[[ Source data open ]]

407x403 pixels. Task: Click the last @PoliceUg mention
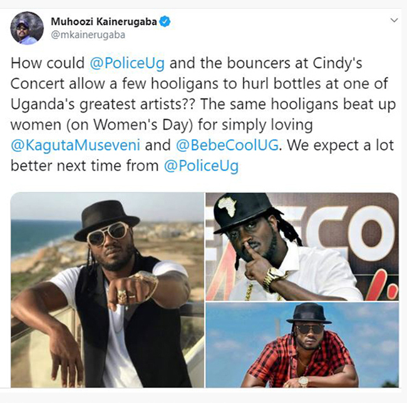(x=201, y=166)
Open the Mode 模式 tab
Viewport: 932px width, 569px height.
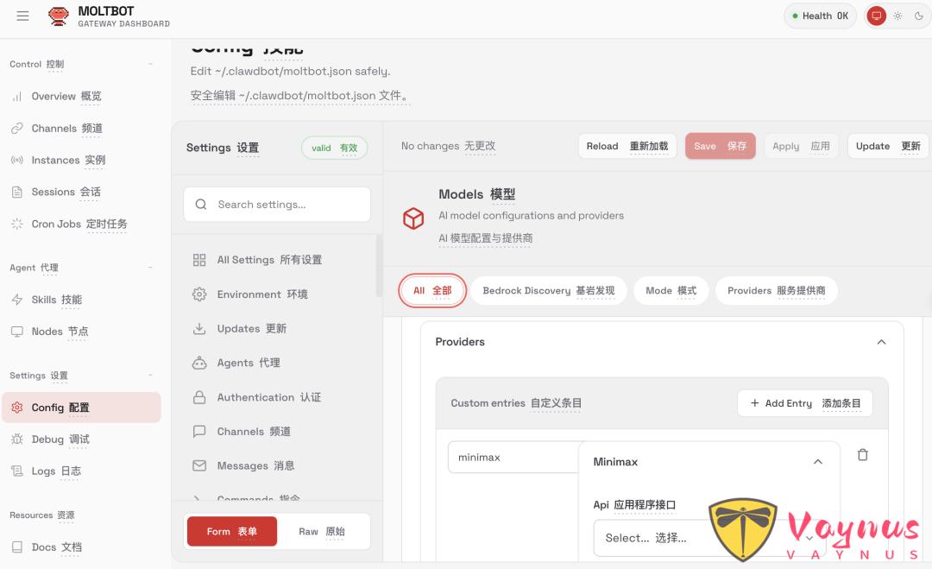pyautogui.click(x=671, y=290)
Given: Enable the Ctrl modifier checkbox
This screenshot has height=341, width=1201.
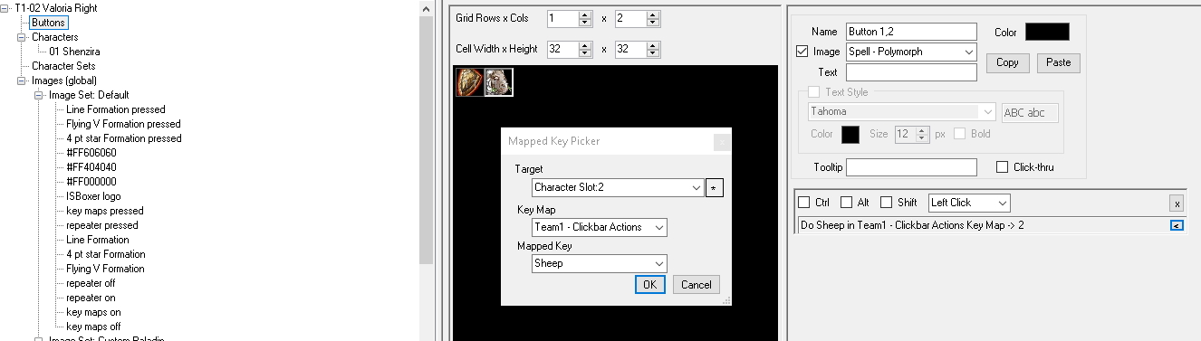Looking at the screenshot, I should coord(803,203).
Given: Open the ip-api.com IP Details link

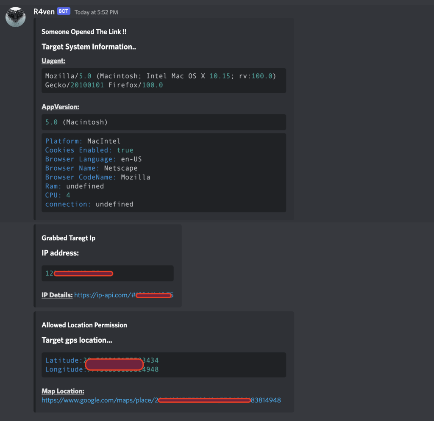Looking at the screenshot, I should (x=124, y=295).
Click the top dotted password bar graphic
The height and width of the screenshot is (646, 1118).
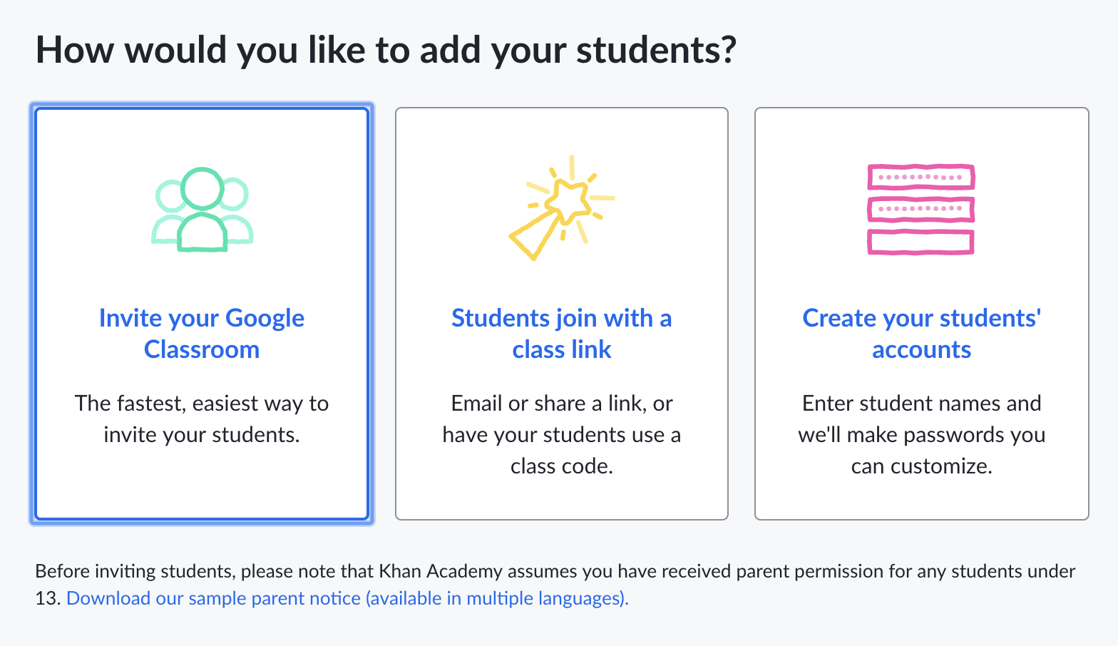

[[ Source data closed ]]

**Problem to work on:** Starting at the line that contains "Click the top dotted password bar graphic", write out every line through the final line of the entries, word for word; skip any pictures.

**Solution to this task:**
Click the top dotted password bar graphic
The height and width of the screenshot is (646, 1118).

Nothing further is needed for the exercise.